Institute of Biochemistry, Medical Faculty, University of Giessen, Friedrichstrasse 24, 35392 Giessen, Germany.
University Children's Hospital Heidelberg, Department of General Pediatrics, Division of Neuropediatrics and Metabolic Medicine, 69120 Heidelberg, Germany.
Cells. 2020 Feb 19;9(2):477. doi: 10.3390/cells9020477.
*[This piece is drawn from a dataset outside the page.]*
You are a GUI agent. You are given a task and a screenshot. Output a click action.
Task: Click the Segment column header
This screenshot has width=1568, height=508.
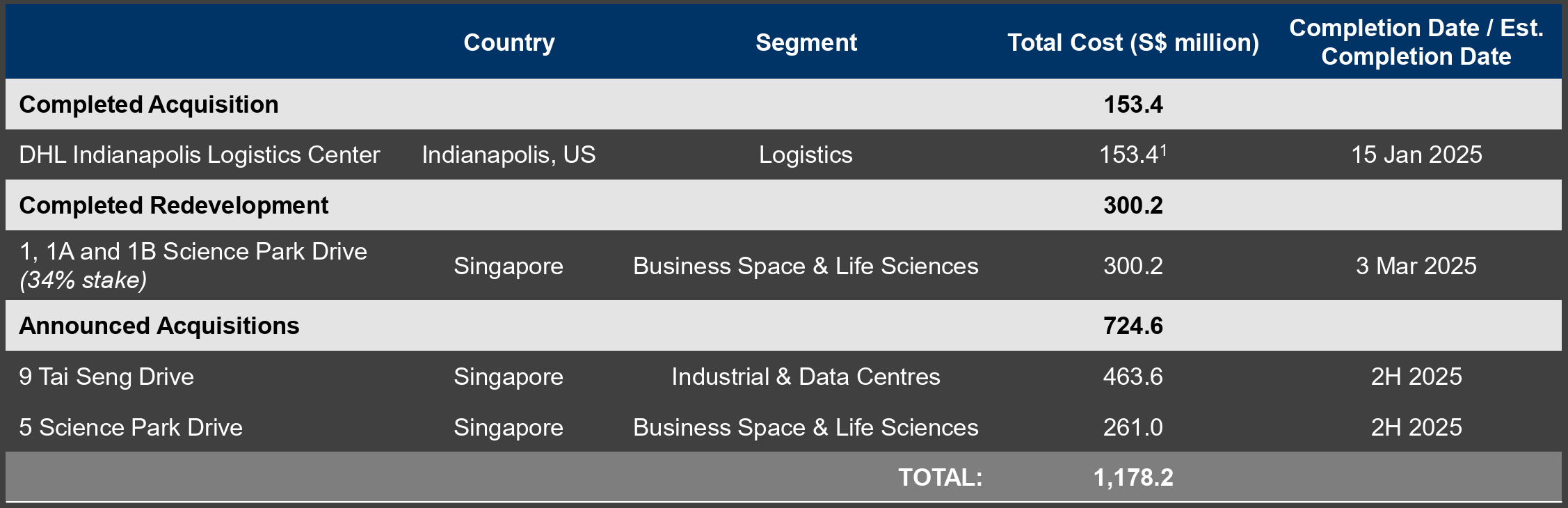(806, 42)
Succinic semialdehyde dehydrogenase deficiency (SSADH-D) is a genetic disorder that results from the aberrant metabolism of the neurotransmitter γ-amino butyric acid (GABA). The disease is caused by impaired activity of the mitochondrial enzyme succinic semialdehyde dehydrogenase. SSADH-D manifests as varying degrees of mental retardation, autism, ataxia, and epileptic seizures, but the clinical picture is highly heterogeneous. So far, there is no approved curative therapy for this disease. In this review, we briefly summarize the molecular genetics of SSADH-D, the past and ongoing clinical trials, and the emerging features of the molecular pathogenesis, including redox imbalance and mitochondrial dysfunction. The main aim of this review is to discuss the potential of further therapy approaches that have so far not been tested in SSADH-D, such as pharmacological chaperones, read-through drugs, and gene therapy. Special attention will also be paid to elucidating the role of patient advocacy organizations in facilitating research and in the communication between researchers and patients.
琥珀酸半醛脱氢酶缺乏症(SSADH-D)是一种遗传疾病,由神经递质γ-氨基丁酸(GABA)的代谢异常引起。这种疾病是由线粒体酶琥珀酸半醛脱氢酶的活性受损引起的。SSADH-D 的表现为不同程度的智力迟钝、自闭症、共济失调和癫痫发作,但临床表现高度异质。到目前为止,还没有针对这种疾病的批准的治疗方法。在这篇综述中,我们简要总结了 SSADH-D 的分子遗传学、过去和正在进行的临床试验以及分子发病机制的新特征,包括氧化还原失衡和线粒体功能障碍。本综述的主要目的是讨论迄今为止尚未在 SSADH-D 中测试过的进一步治疗方法的潜力,例如药理学伴侣、通读药物和基因治疗。我们还将特别关注阐明患者倡导组织在促进研究以及在研究人员和患者之间进行沟通方面的作用。